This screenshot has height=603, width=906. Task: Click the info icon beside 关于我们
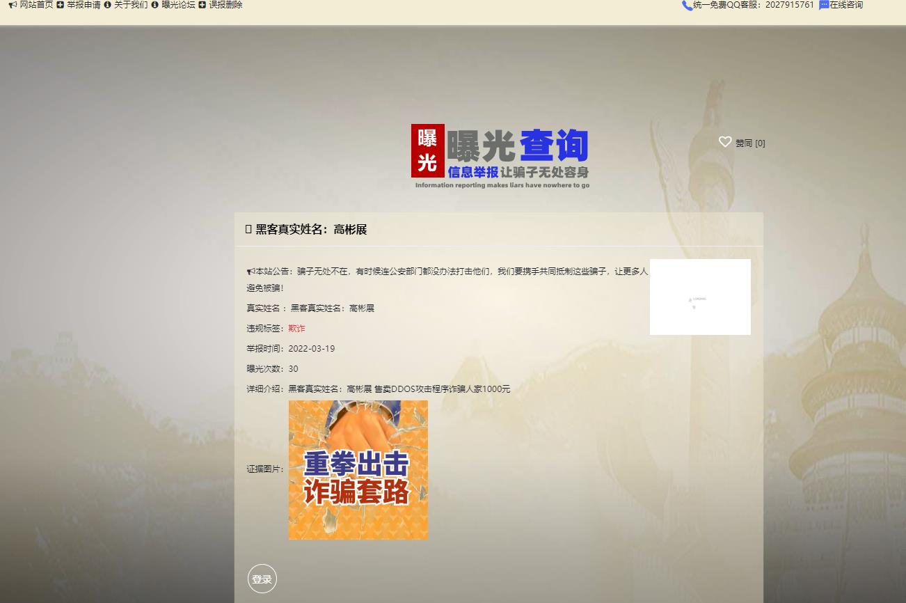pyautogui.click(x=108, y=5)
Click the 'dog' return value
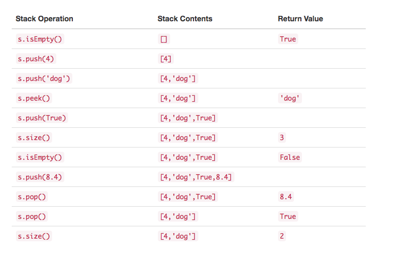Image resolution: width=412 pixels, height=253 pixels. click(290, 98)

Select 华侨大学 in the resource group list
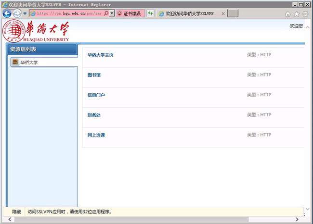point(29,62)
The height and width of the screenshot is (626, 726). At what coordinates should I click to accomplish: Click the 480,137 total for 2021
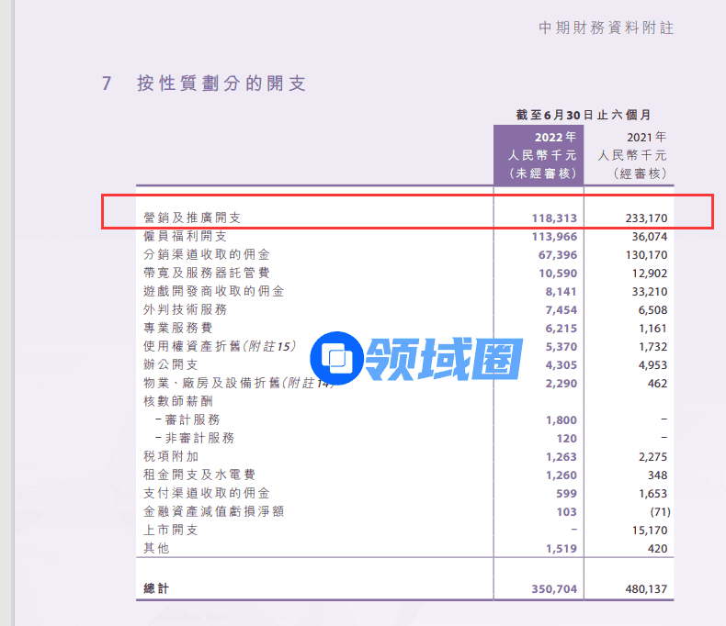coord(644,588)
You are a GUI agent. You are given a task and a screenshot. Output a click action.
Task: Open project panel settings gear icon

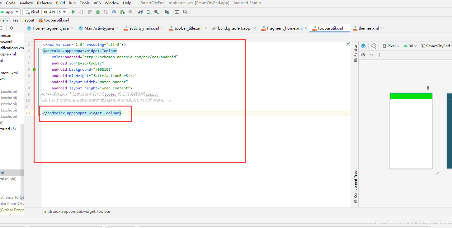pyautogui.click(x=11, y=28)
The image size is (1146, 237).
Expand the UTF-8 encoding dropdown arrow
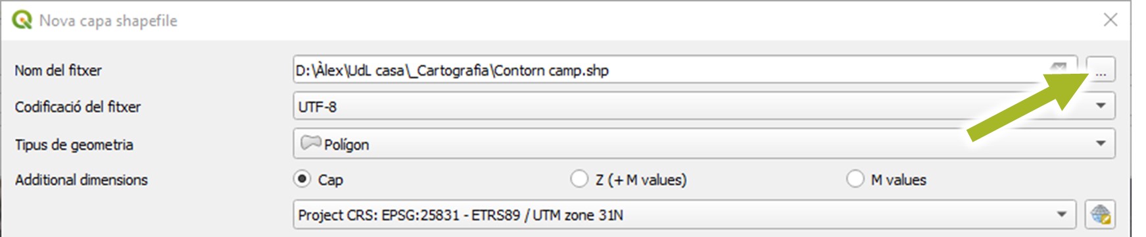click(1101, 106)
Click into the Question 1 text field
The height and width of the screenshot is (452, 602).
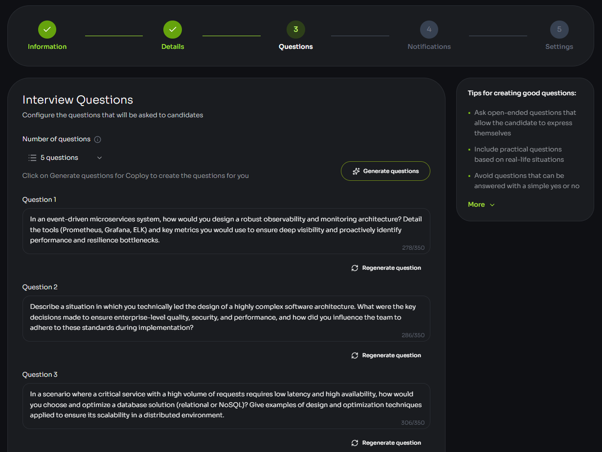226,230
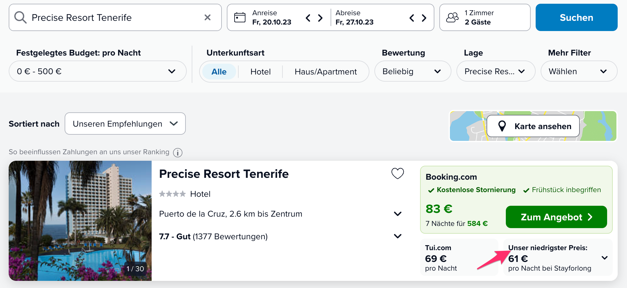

━━━━━━━━━━━━━━━━━━━━

Reproduce verbatim the lines of the material from the line containing "You are a GUI" through the end of the material, both included, and omit the pictures from your answer.

You are a GUI agent. You are given a task and a screenshot. Output a click action.
Task: Open project panel settings gear icon

pyautogui.click(x=11, y=28)
The image size is (1146, 237).
Expand the UTF-8 encoding dropdown arrow
click(1101, 106)
Click into the Question 1 text field
The height and width of the screenshot is (452, 602).
226,230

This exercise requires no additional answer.